**Saved entries**
——

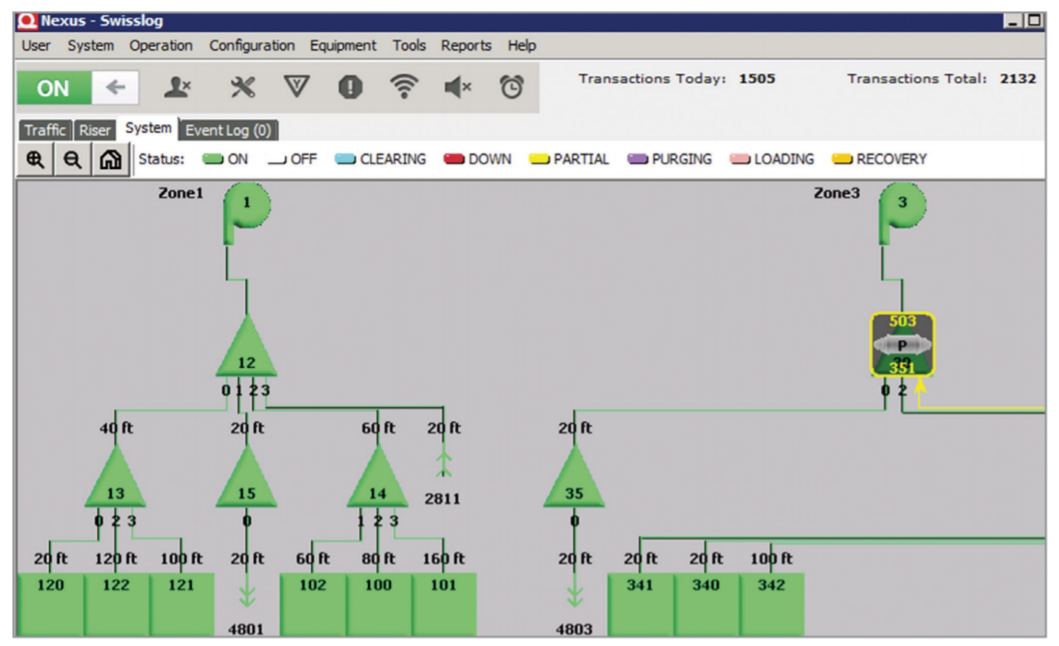Viewport: 1059px width, 646px height.
Task: Open the Configuration menu
Action: (x=251, y=46)
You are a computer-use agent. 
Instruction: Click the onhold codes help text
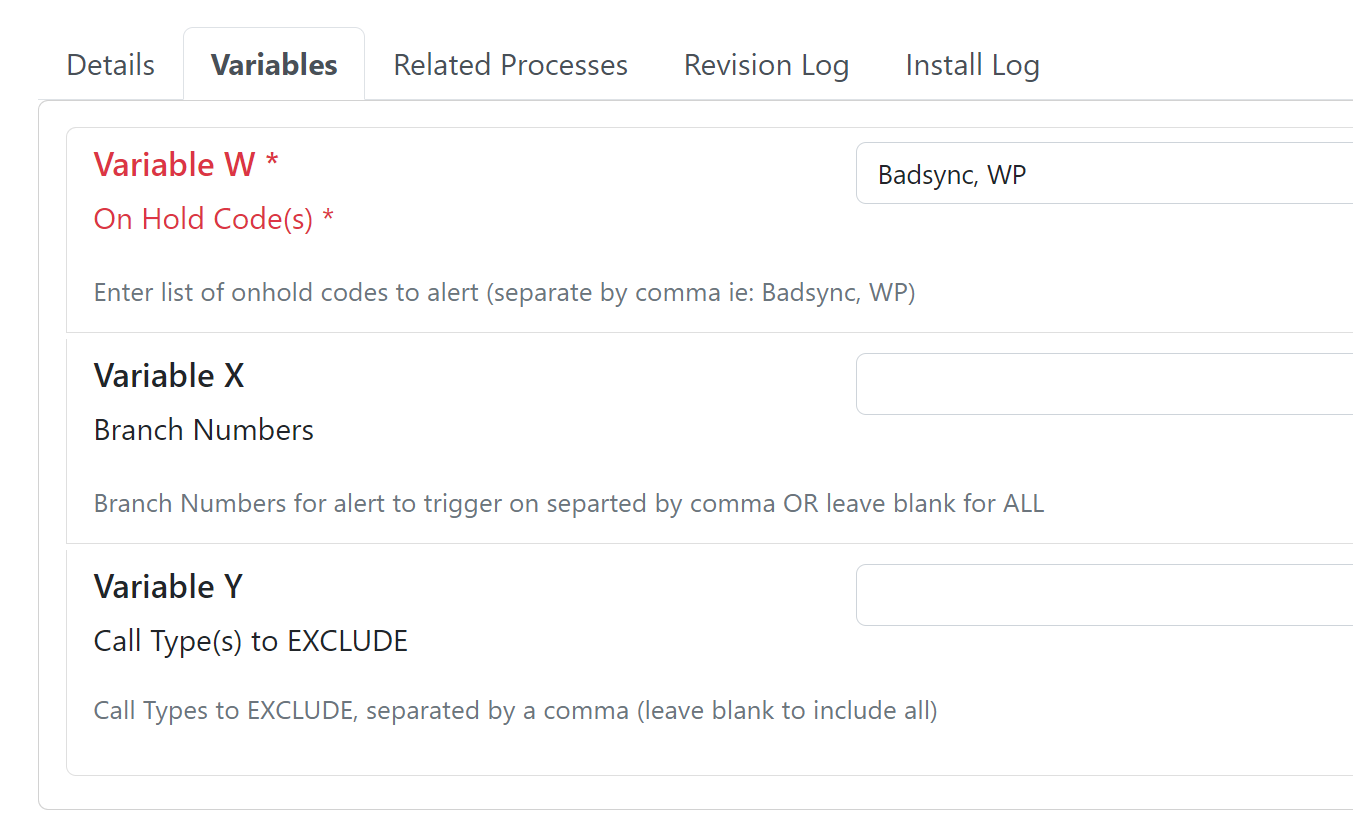tap(505, 293)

——

**WHAT NEEDS TO BE DONE**
Your answer must be the exact lines from the one containing "You are a computer-use agent." through the last line of the records above, with both included and no pictures.

**OUTPUT**
You are a computer-use agent. 
Instruction: Click the onhold codes help text
tap(505, 293)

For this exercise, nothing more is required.